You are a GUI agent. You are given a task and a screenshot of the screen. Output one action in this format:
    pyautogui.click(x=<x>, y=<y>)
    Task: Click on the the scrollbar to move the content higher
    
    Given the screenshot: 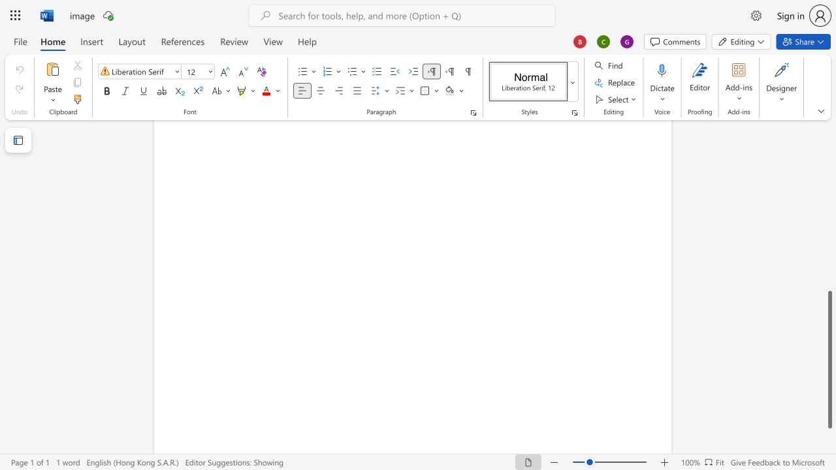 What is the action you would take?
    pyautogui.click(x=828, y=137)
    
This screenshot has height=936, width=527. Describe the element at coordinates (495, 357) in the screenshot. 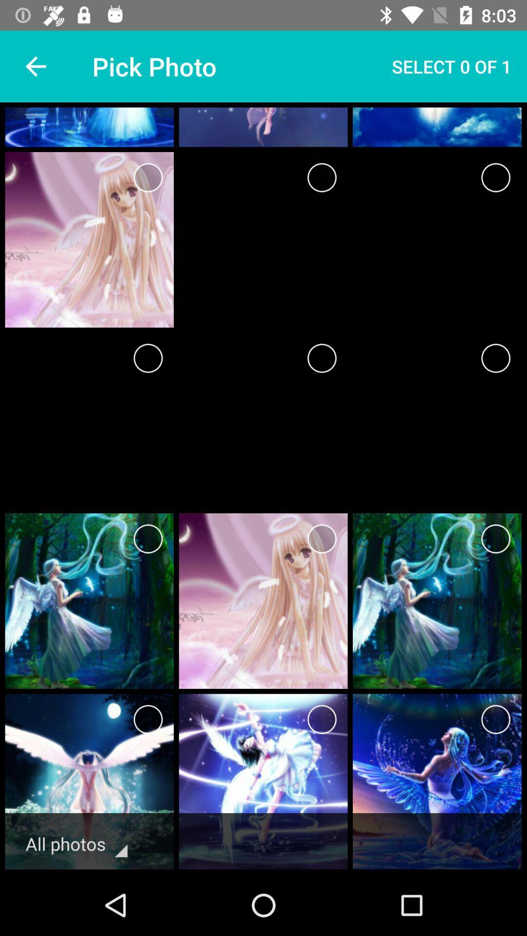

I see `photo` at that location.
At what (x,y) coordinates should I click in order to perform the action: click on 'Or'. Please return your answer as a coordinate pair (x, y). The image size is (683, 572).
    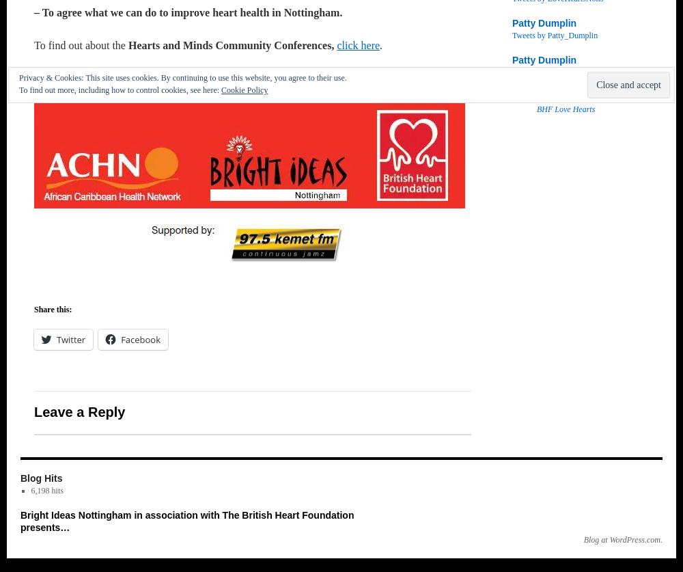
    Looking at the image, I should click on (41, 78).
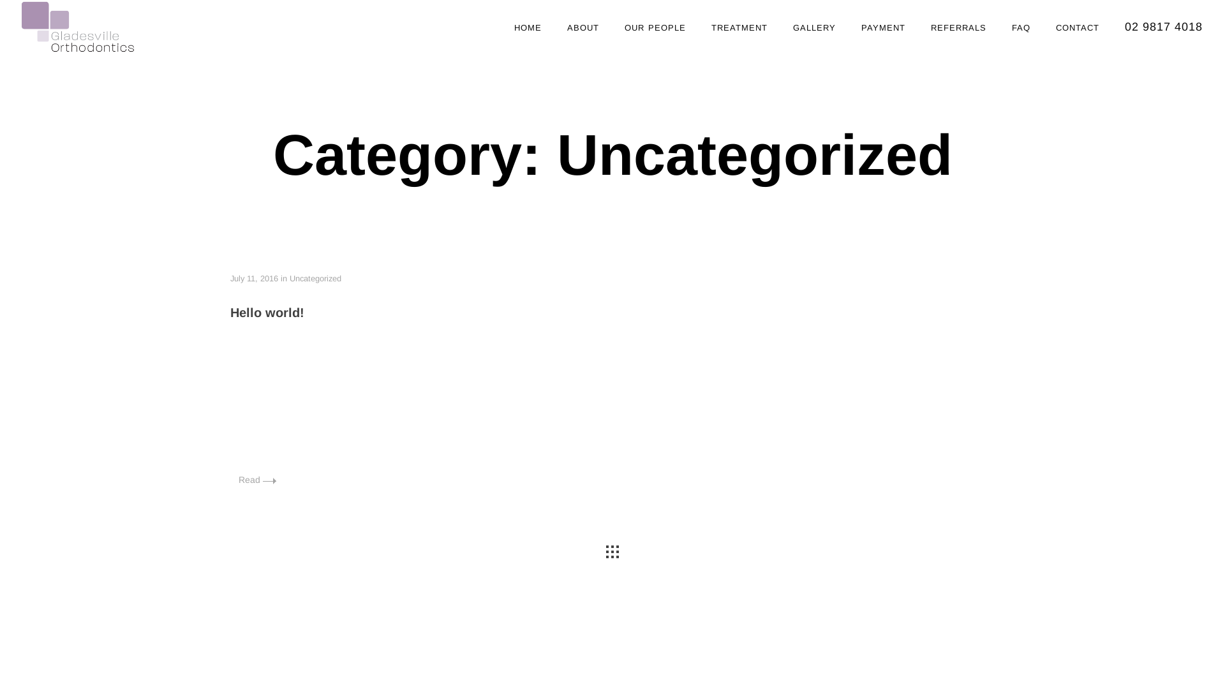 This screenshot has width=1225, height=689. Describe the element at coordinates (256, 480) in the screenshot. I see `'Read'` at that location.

= = =

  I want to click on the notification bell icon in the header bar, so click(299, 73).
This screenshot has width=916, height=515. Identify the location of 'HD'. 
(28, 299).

= = =

» **Exercise objective**: Quote the records verbatim from the line with "At what (x,y)" to the line with "This screenshot has width=1225, height=689.", leaving the pictures out.

» **Reply to the exercise**:
At what (x,y) coordinates should I click in order to perform the action: click on 'Or'. Please return your answer as a coordinate pair (x, y). The image size is (683, 572).
    Looking at the image, I should click on (41, 78).
 This screenshot has width=1225, height=689. Describe the element at coordinates (256, 480) in the screenshot. I see `'Read'` at that location.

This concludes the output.